Von Elmar Arnemann, am 11. März 1949 in Würzburg geboren, im Münsterland aufgewachsen und seit 1973 Bürger der Stadt Lippstadt, ist die Rede. Sein Lebenslauf ist charakteristisch für ein Arbeiterkind und viele seiner Generation während des Aufbruchs der sozialdemokratischen Bildungspolitik. Nach dem Besuch der damals achtjährigen Volksschule folgten die dreijährige Lehrausbildung zum Schriftsetzer, die Berufsaufbauschule und die Absolvierung der Wehrpflicht beim Bundesgrenzschutz. Es schloss die Fachhochschule für Druck und Tätigkeiten in Druckereien an. Aufgrund mangelnder Perspektiven in dieser Branche, pädagogischer Neigungen und bestärkt durch seine Ehefrau legte Elmar Arnemann 1976 die Begabtensonderprüfung ab, studierte Sozialwissenschaften und Katholische Religionslehre für das Lehramt. Seit über zwanzig Jahren arbeitet der Vater von zwei inzwischen erwachsenen Kindern als Lehrer an der Anne-Frank-Schule im benachbarten Gütersloh. Diese Bildungseinrichtung ist eine von zwei Gesamtschulen in der 96.000 Einwohner umfassenden ostwestfälischen Kreisstadt.
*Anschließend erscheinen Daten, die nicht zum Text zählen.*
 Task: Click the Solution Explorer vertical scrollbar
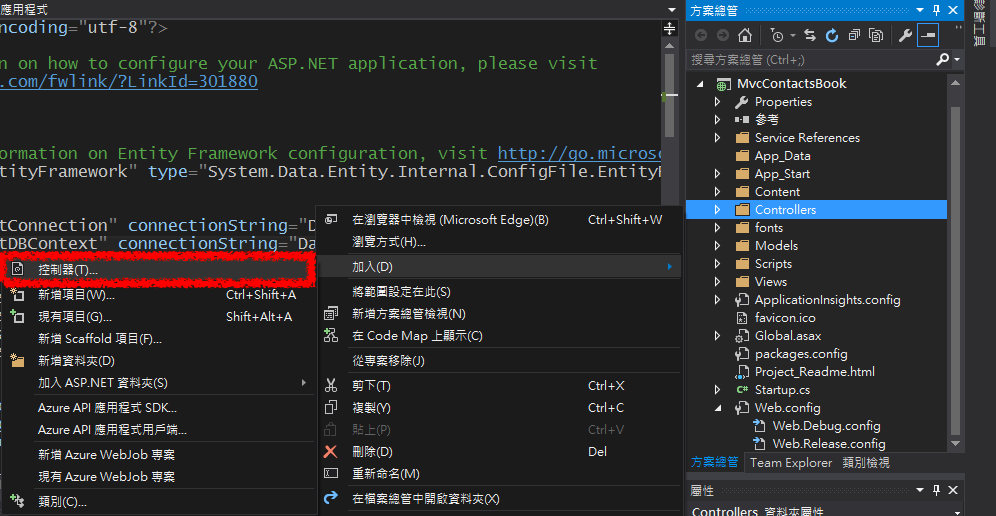click(955, 250)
Auszeichnung. Vor einem Jahr wurde Elmar Arnemann (links) für seine 30jährige Mitgliedschaft in der SPD in der Begegnungsstätte der Arbeiterwohlfahrt vom Verfasser dieses Portraits geehrt.
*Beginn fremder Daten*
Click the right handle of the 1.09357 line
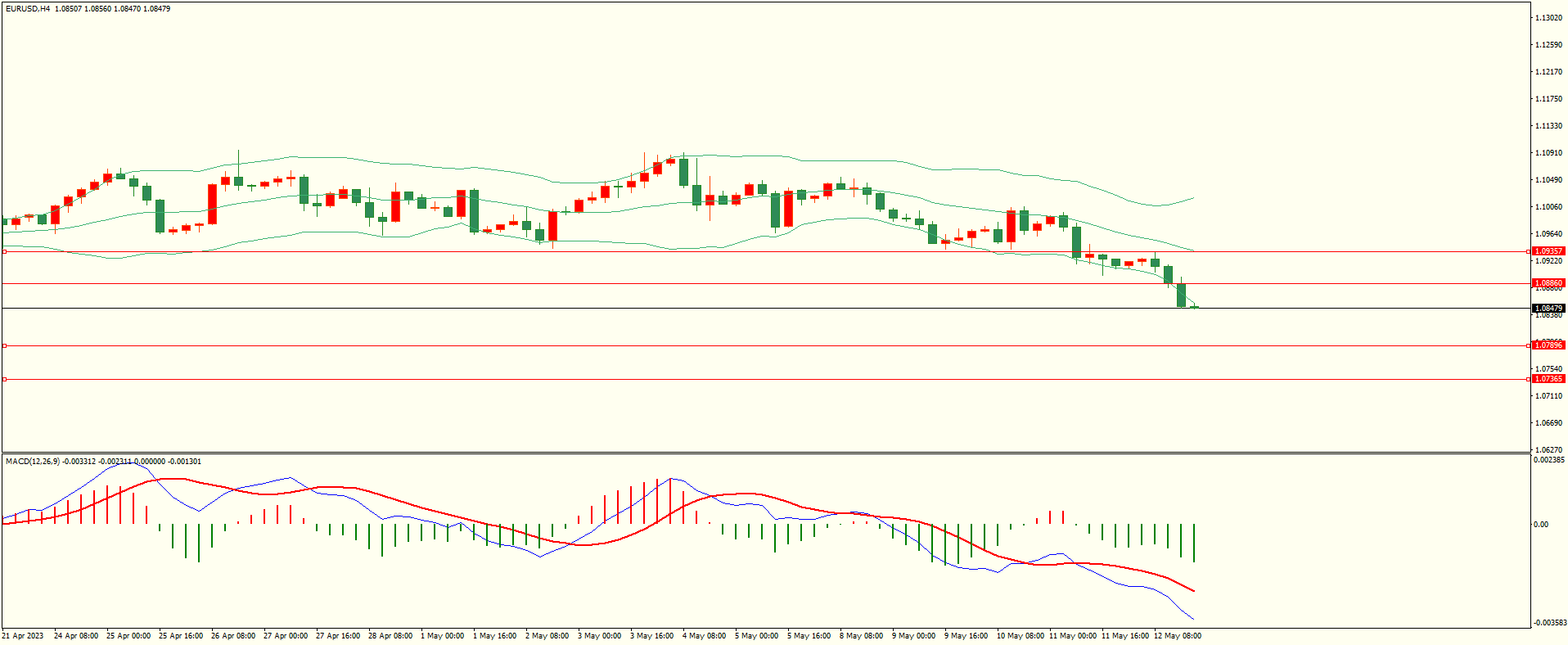1568x645 pixels. click(1528, 251)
Gewerkschaftler und Sozialdemokrat

Geprägt durch das katholische Elternhaus, die Christliche Arbeiterjugend (CAJ) und seine berufliche Arbeit im Druckgewerbe wurde auch sein gewerkschaftliches Interesse geweckt, was den Schriftsetzer Elmar Arnemann in die damalige Industriegewerkschaft Druck und Papier führte. Später, als er in den Schuldienst gewechselt war, folgte sein Übertritt in die Gewerkschaft Erziehung und Wissenschaften. Elmar Arnemann sieht sich als gläubig-kritischen Christen und reformoffenen Sozialdemokraten. Vor einem Jahr wurde er für seine 30jährige Mitgliedschaft in der Sozialdemokratie ausgezeichnet. Für seine Partei hat er bereits im Jahr 1979 Funktionen übernommen und engagierte sich viele Jahre sowohl im Vorstand der Kernstadt-Sozialdemokraten als Bildungsobmann als auch für den SPD-Stadtverband Lippstadt als stellvertretender Vorsitzender und Bildungsbeauftragter.

Initiativen und Thesen

Insbesondere ist seine Tätigkeit als Leiter des Arbeitskreises für Schule und Kultur in guter Erinnerung, woraus auch sein fortwährender Einsatz für einen angemessenen und repräsentativen Standort für die städtische Bücherei entsprang. Heute, wo dieses Domizil für die Thomas-Valentin-Bücherei in der ehemaligen Marienschule gefunden worden ist, wünscht sich Elmar Arnemann eine Verstärkung der in dieser Einrichtung angebotenen Medieneinheiten. Zudem war der Sozialdemokrat auch ein Mitbegründer des Büchereifördervereins. Ebenso stammen viele kulturpolitische Initiativen und Thesen zur Bildungspolitik der heimischen SPD aus seiner Feder. Während seiner Mitgliedschaft im Stadtrat von 1989 bis 1999 zählte er stets zu den fachkundigsten Schul- und Kulturpolitikern seiner Fraktion.